Source data:
──────────────────────────────
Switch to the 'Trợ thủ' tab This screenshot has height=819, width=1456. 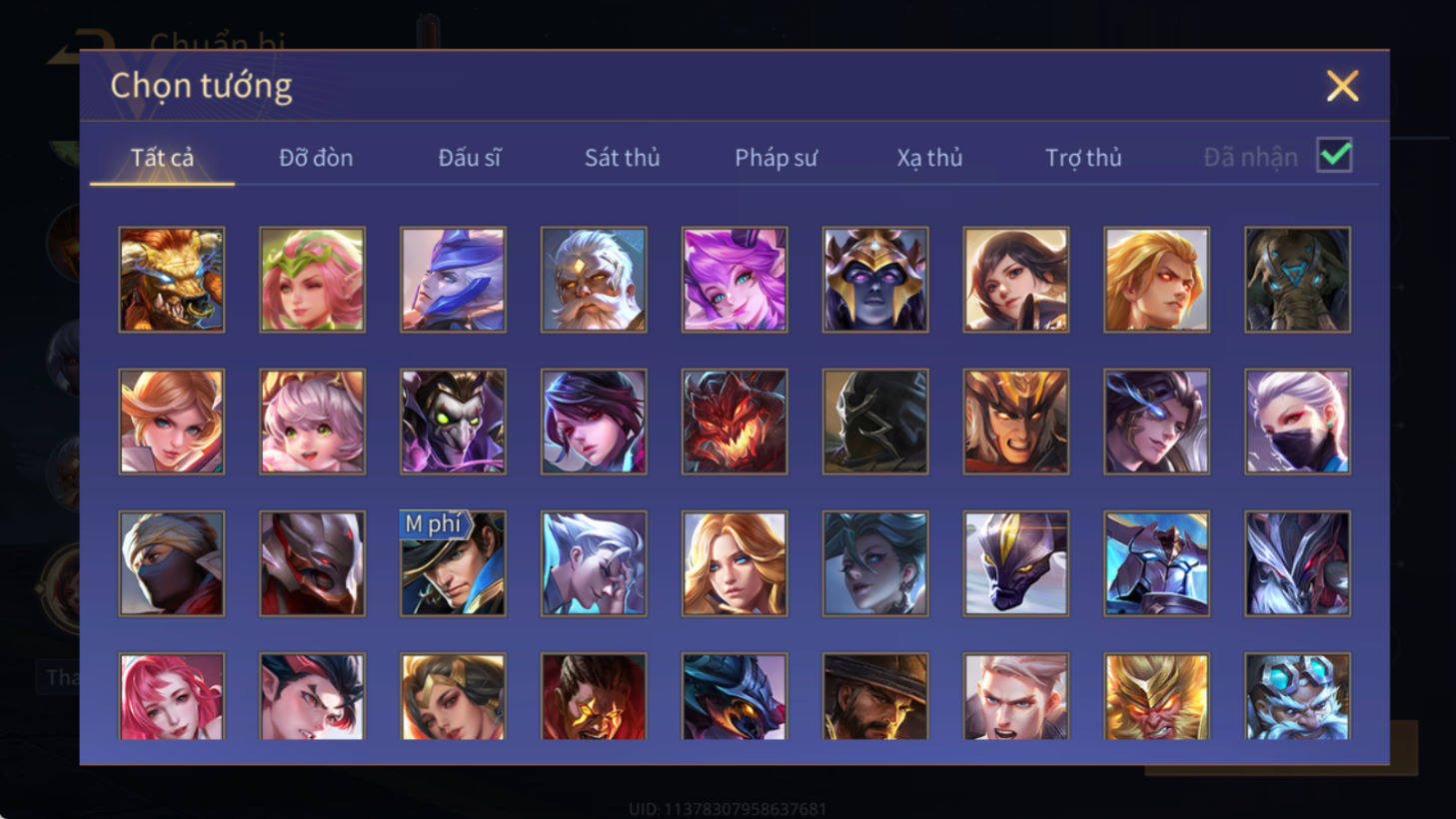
──────────────────────────────
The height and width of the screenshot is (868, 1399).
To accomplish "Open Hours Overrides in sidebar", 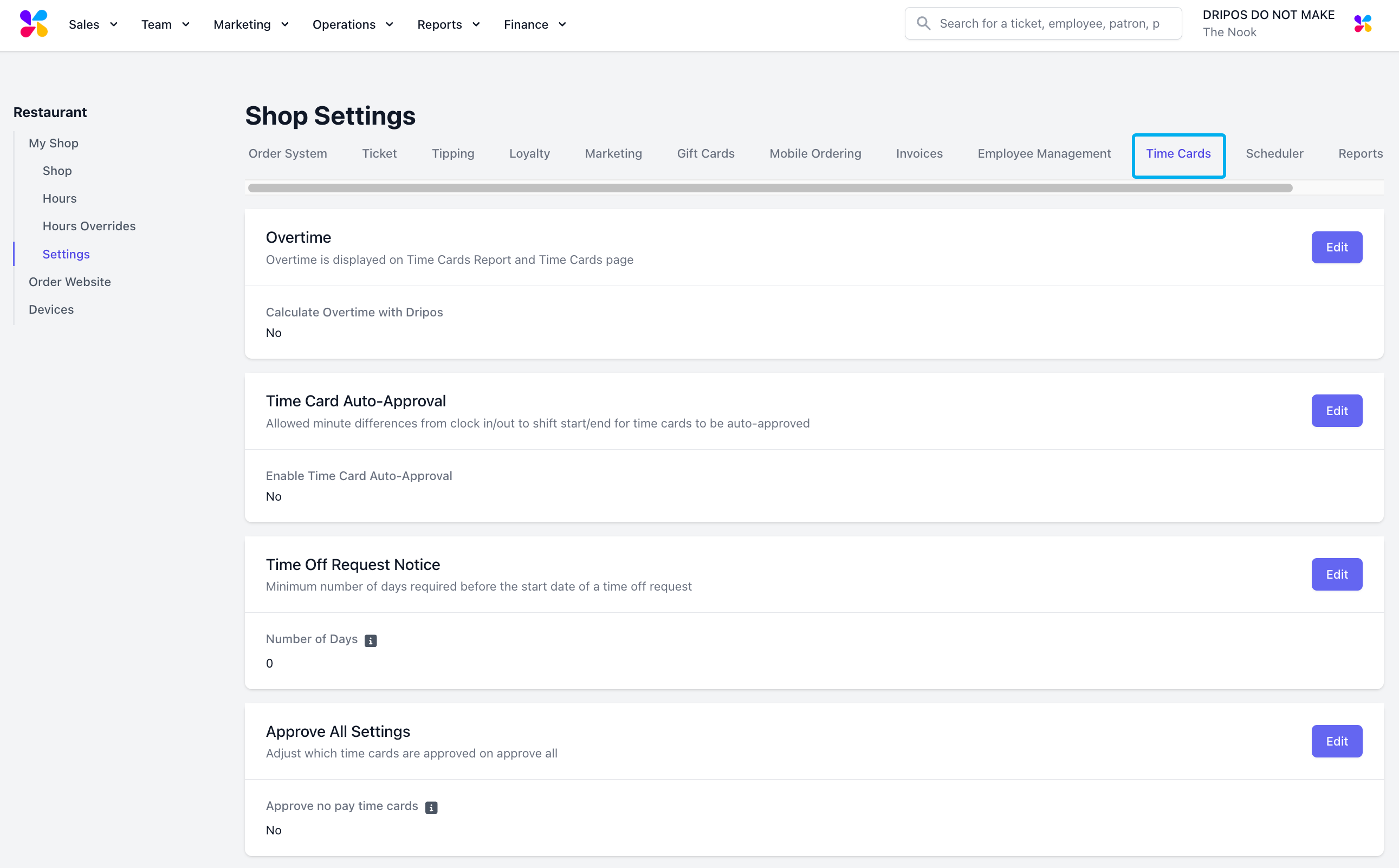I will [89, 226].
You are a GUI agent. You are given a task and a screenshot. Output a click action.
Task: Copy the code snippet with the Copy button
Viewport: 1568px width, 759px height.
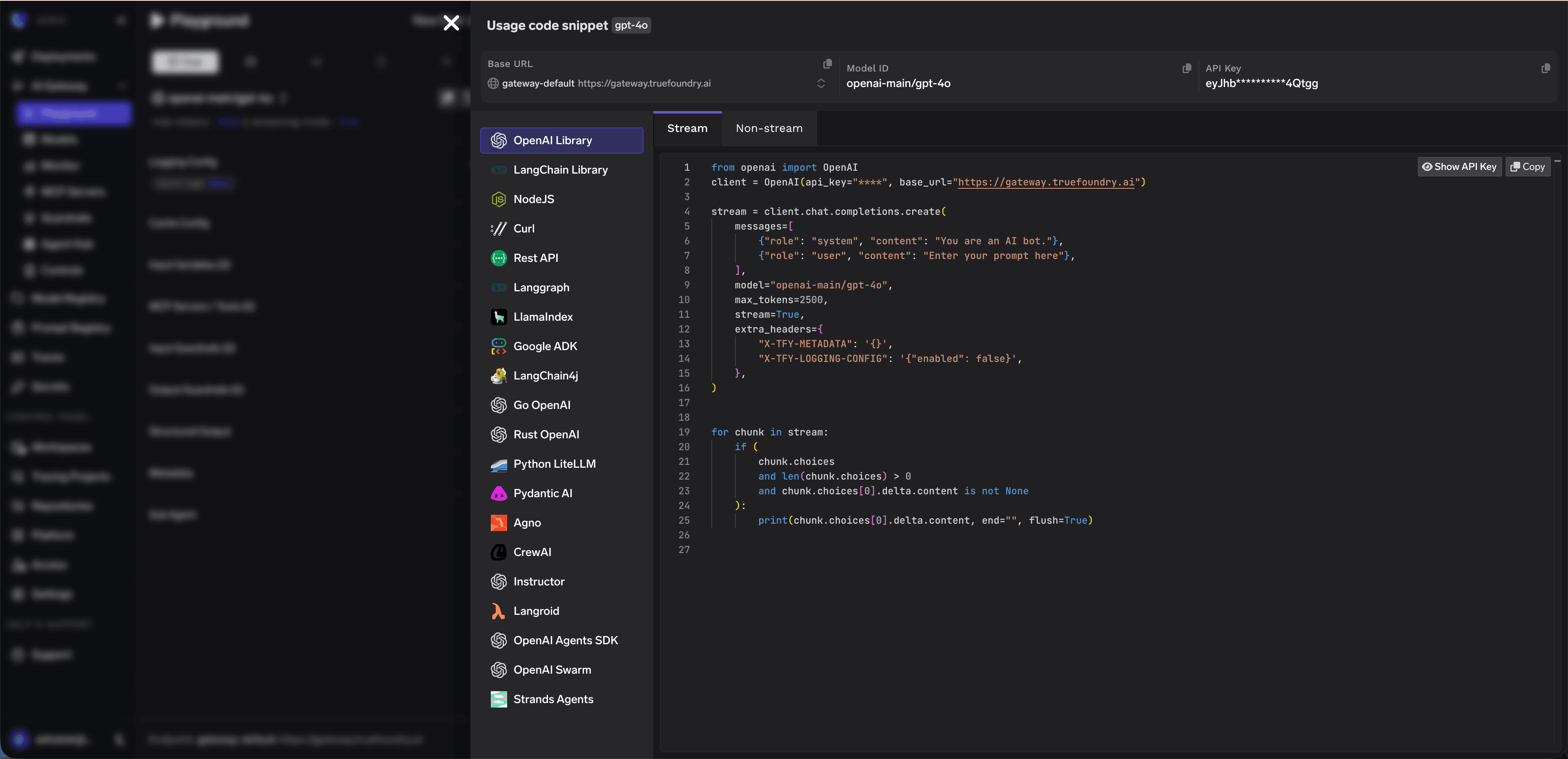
──────────────────────────────
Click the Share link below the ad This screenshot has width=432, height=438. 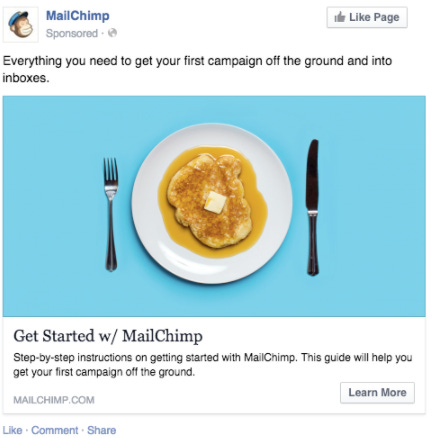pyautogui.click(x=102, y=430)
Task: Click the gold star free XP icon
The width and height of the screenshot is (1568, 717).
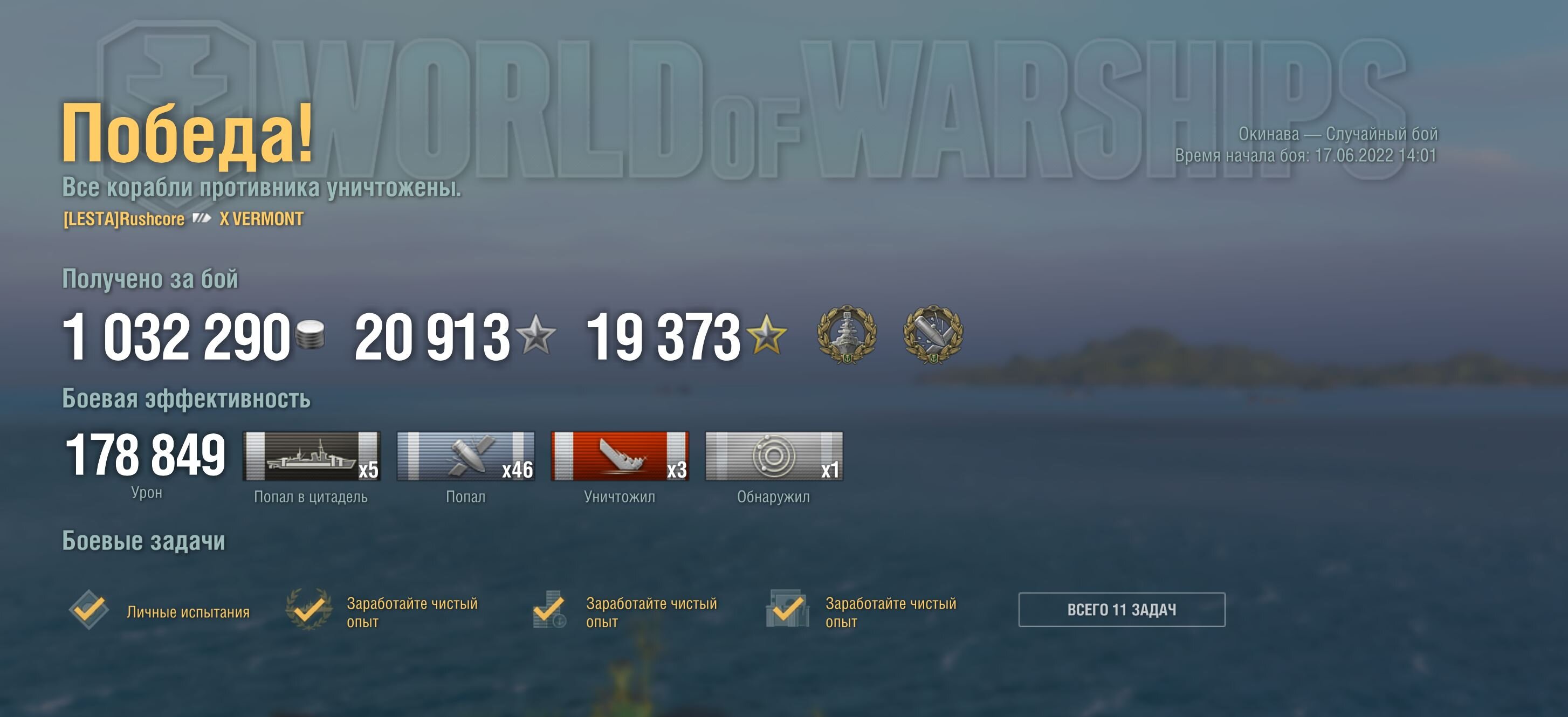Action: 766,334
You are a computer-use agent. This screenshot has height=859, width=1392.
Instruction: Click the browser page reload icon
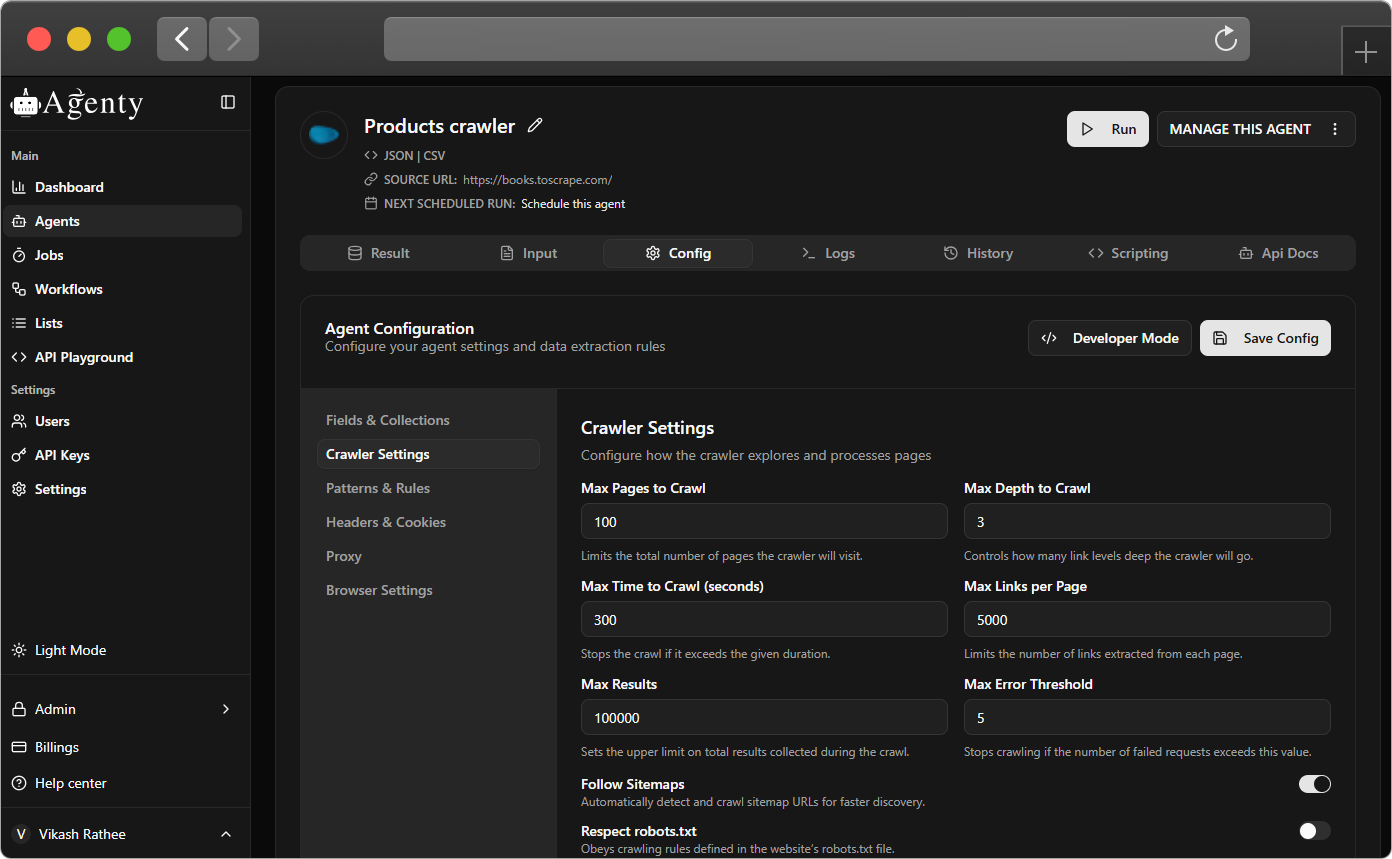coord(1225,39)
──────────────────────────────
Task details: Rewrite the entries from the line with "You are a computer-use" to the line with "coord(1225,39)", both lines included, as a two-column CSV headed instruction and response. Give one row per entry, put each field in quotation marks with line breaks turned into spaces, and leave the pictures out.

Answer in full:
instruction,response
"You are a computer-use agent. This screenshot has height=859, width=1392. Instruction: Click the browser page reload icon","coord(1225,39)"